Le 17 janvier 2011 mourait Jean DUTOURD (1920-2011).

Dans son passionnant Salon des Immortels, Une académie très française (Denoël, 2002), voici ce qu’en écrit le journaliste québécois Louis-Bernard Robitaille qui connaît si bien notre pays :

Il y a du militaire dans l’allure de Jean Dutourd : britannique, il aurait pu être colonel dans l’armée des Indes. Téléporté au XVIIè siècle, on le verrait bien dans la peau de quelque chef de spadassins, ou des gardes du cardinal de Richelieu, ou des mendiants de Saint-Eustache. Un personnage de soudard, amateur de gauloiserie pas franchement légère, qui cultiverait en secret son adoration de la littérature et de la poésie. En ces temps de politiquement correct et de conformisme, pourquoi bouder son plaisir de trouver un académicien longtemps abonné aux « Grosses Têtes », même si l’on n’est pas un auditeur fidèle de l’émission populaire-populiste de RTL où l’on cultive la plaisanterie plutôt grasse.
« Vous savez, dit-il en vous recevant chez lui, qu’on a fait pression sur moi d’une façon insensée pour que j’arrête les « Grosses Têtes » si je voulais être élu à l’Académie ? J’ai répondu non, il n’en est pas question. J’ai commencé les « Grosses Têtes » quand Bouvard les a inventées, en 76
[en réalité, 1977], et j’ai été de l’Académie en 78. Et tout le monde me disait : tu ne peux pas être à l’Académie et aux « Grosses Têtes » en même temps. Et je disais : nous verrons bien. Et puis voilà, j’ai fait les deux, les « Grosses Têtes » ne m’ont pas empêché d’être de l’Académie. C’est pas mal, finalement ! Moi je vomis la morale actuelle, mais j’aime bien la morale ancienne, le culte de la loyauté, de la fidélité. Et puis, ça m’amusait bien les « Grosses Têtes ». Je ne me suis jamais emmerdé de ma vie, j’ai toujours fait ce que je voulais. Je ne suis pas monté bien haut mais ce que je voulais,je l’ai fait. J’ai écrit les livres que je voulais écrire. »

(…)

Il se flatte par ailleurs d’occuper le fauteuil du plus grand renégat de l’histoire de l’Académie, ce Furetière qui osa faire à lui tout seul un dictionnaire et le terminer dix ans avant les Immortels :
« Quand j’ai été élu, il y a de ça vingt-deux ans, le secrétaire perpétuel de l’époque, qui était M. Mistler, a dit : le trente-et-unième fauteuil, c’est tout à fait un fauteuil pour vous, il a déjà reçu deux exclus et un guillotiné. L’exclu numéro un, c’était Furetière ; le deuxième, ce fut Siéyès, pour cause de régicide. Et le guillotiné, c’était Monsieur Bailly, partisan de la Révolution et maire de Paris. C’était tout à fait pour moi en effet. »

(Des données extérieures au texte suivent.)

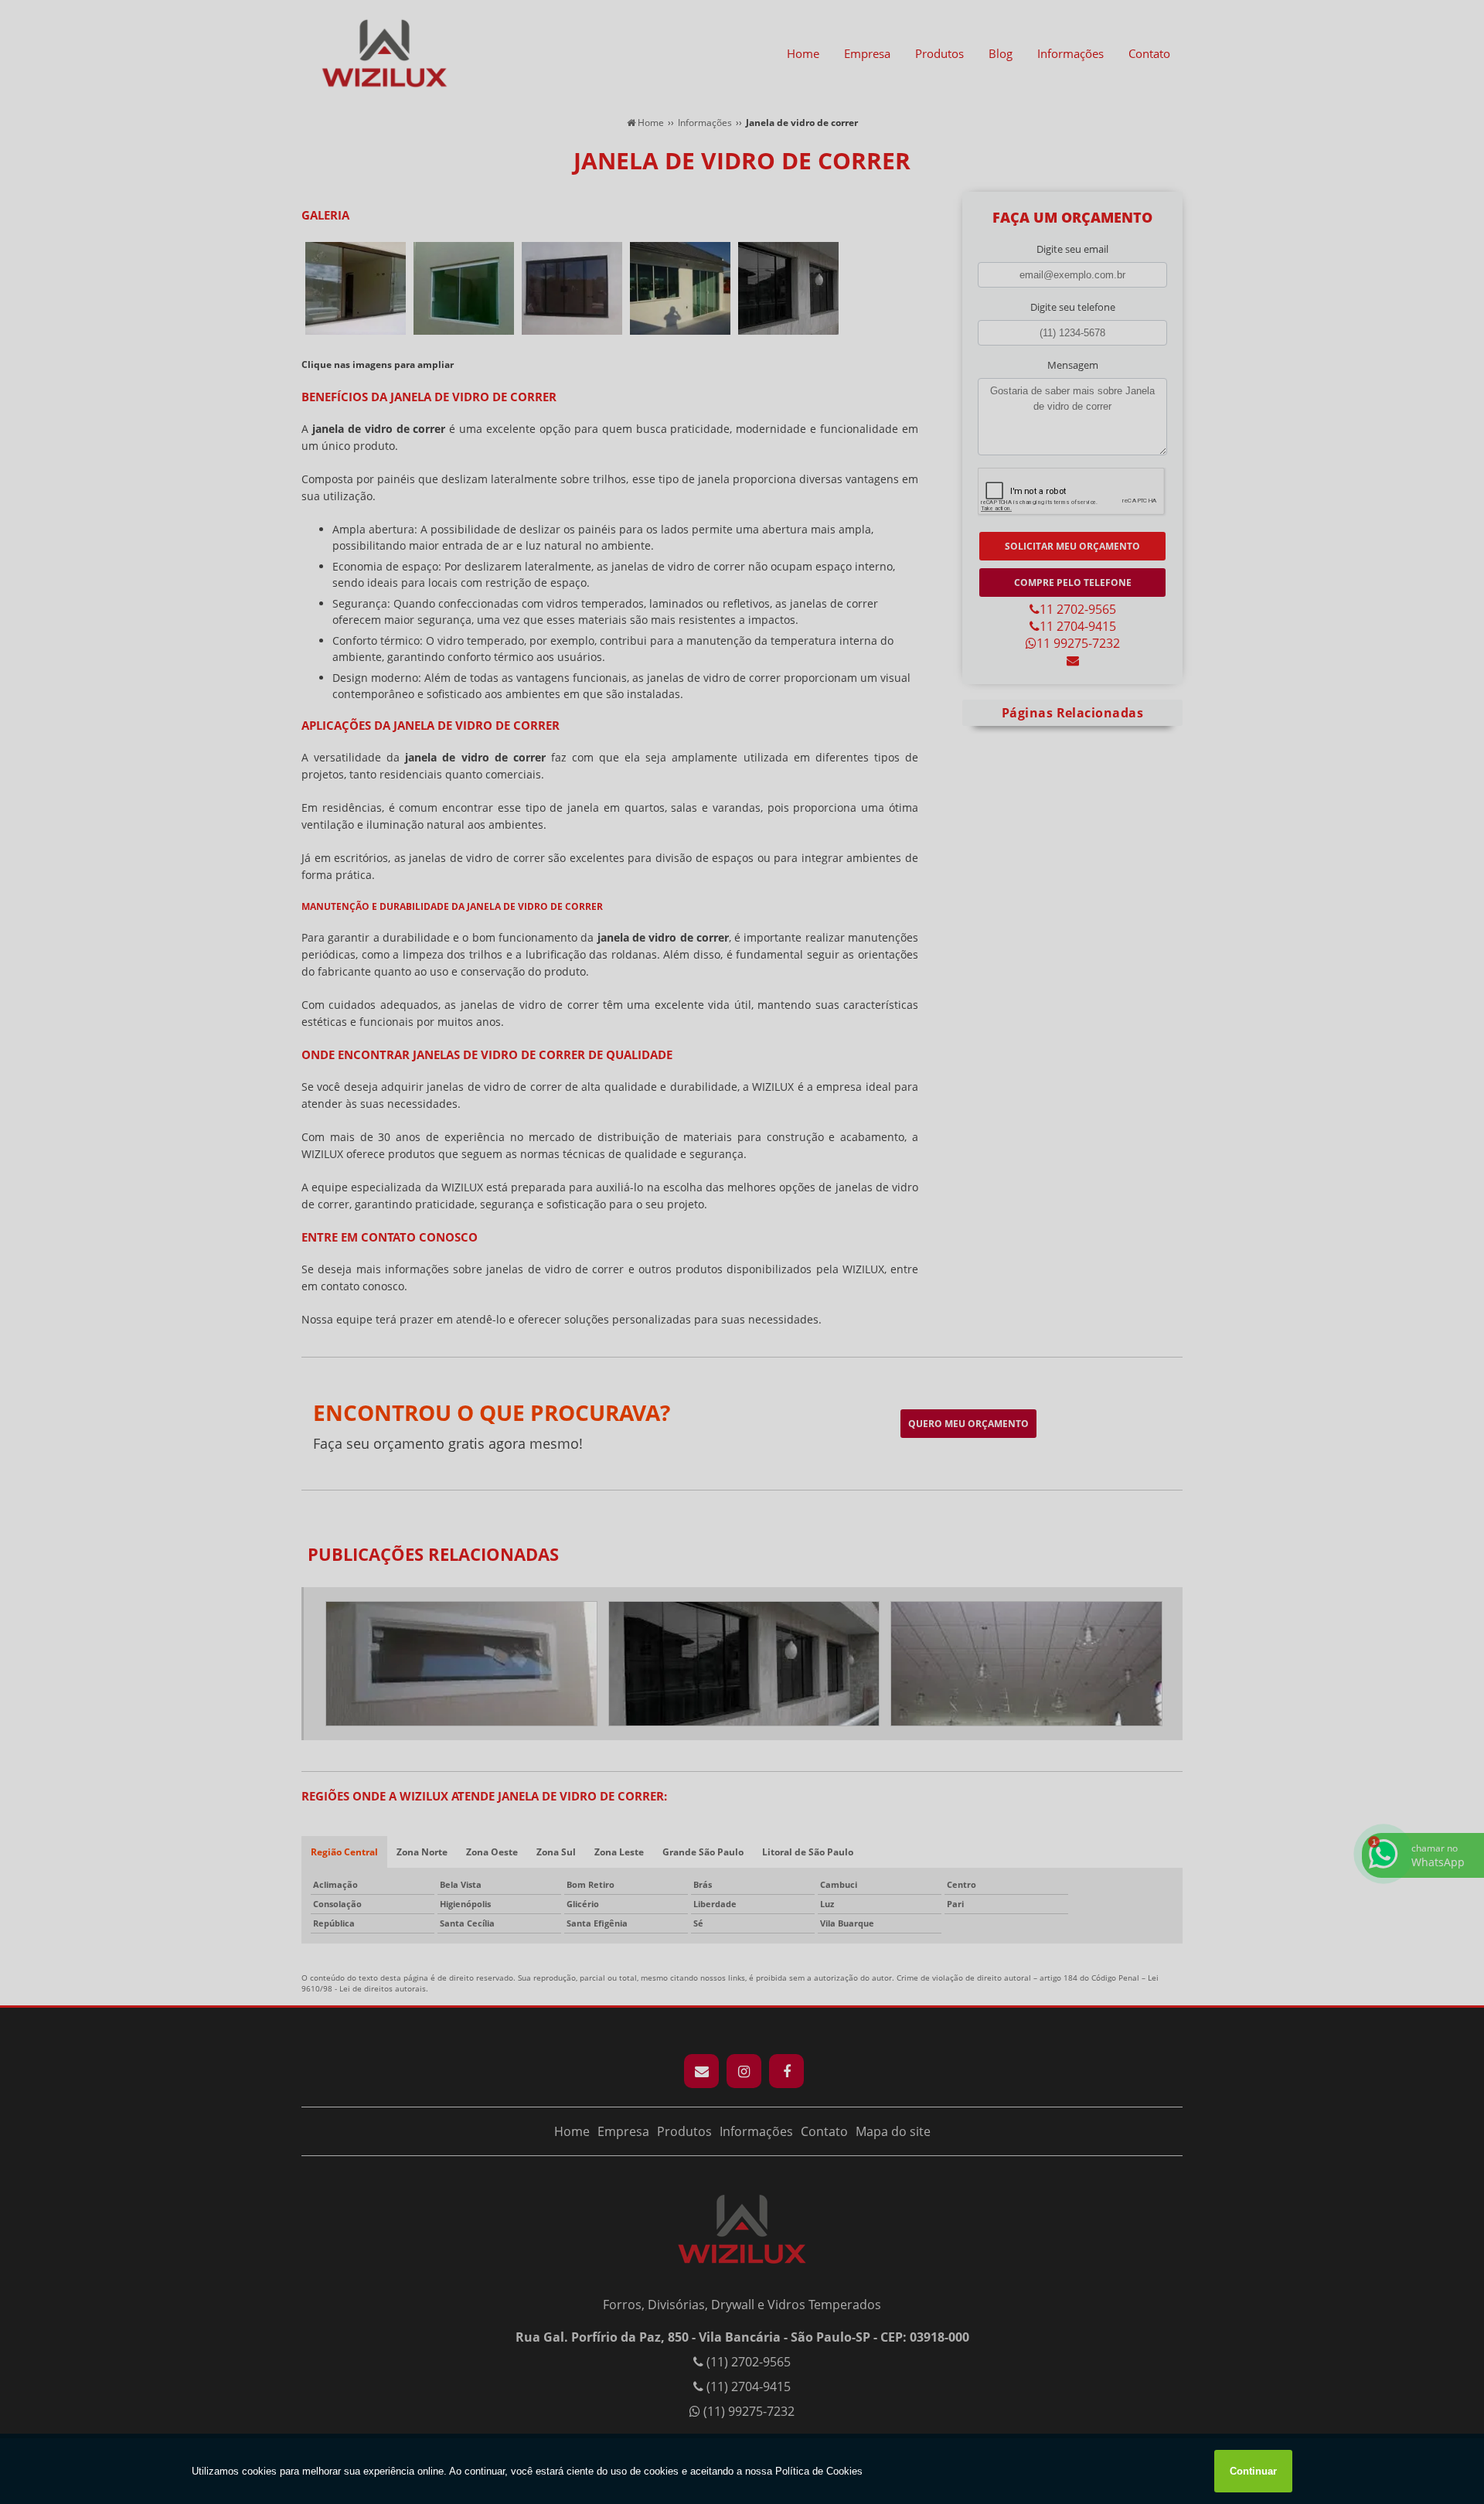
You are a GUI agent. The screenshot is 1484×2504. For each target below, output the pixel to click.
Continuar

Au cimetière Montparnasse, où la littérature est si densément présente, sur la tombe de cet amoureux de la tradition, les deux mêmes mots que sur celle de Paul Léautaud (dont on célébrera demain, 18 janvier, le 150è anniversaire de la naissance), au cimetière ancien de Châtenay-Malabry (Hauts-de-Seine) : Écrivain français.